None of this is ideal and at best are workarounds.

How big is the team and the purposed project?

Thanks so much for the quick reply and helpful info! Bullet #1 seemed like a solution to us as well, but not ideal and Bullet #2 is something we have also been considering - building “heavy communication” into workflows/process. We will definitely use the ORG plan so its good to know you can export the project and commit to source control that way (we also would probably write scripts to facilitate that). I did have a chance to read through whydoidoit’s unofficial solution and its probably something we would test out initially (while understanding it would not be officially supported so we’d probably have to maintain our own implementation or deal with the risk associated with using it)

The team will be about 12 contributors across art, eng and design and the project scope and requirements are still being discussed (so nothing definitive there).

I will see if I can email playcanvas to get more into about how they plan to make it work better for larger projects/teams.

Thanks again for the info!

Eep. 12 people on the same project is going to be ‘interesting’.

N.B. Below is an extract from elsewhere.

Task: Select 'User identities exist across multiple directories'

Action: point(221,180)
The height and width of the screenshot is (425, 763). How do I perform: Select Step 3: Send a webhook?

Pair programming/working will help a bit here if it’s something that the team is comfortable with. It’s really only the coding side of things where there’s problems scaling due to the nature of ‘Google Docs’ style workflow.

I’ve done the ‘fork’ method and manually merge into the main project once I’m done on projects as an individual if I need to tinker with a project or investigate an issue without screwing the main build.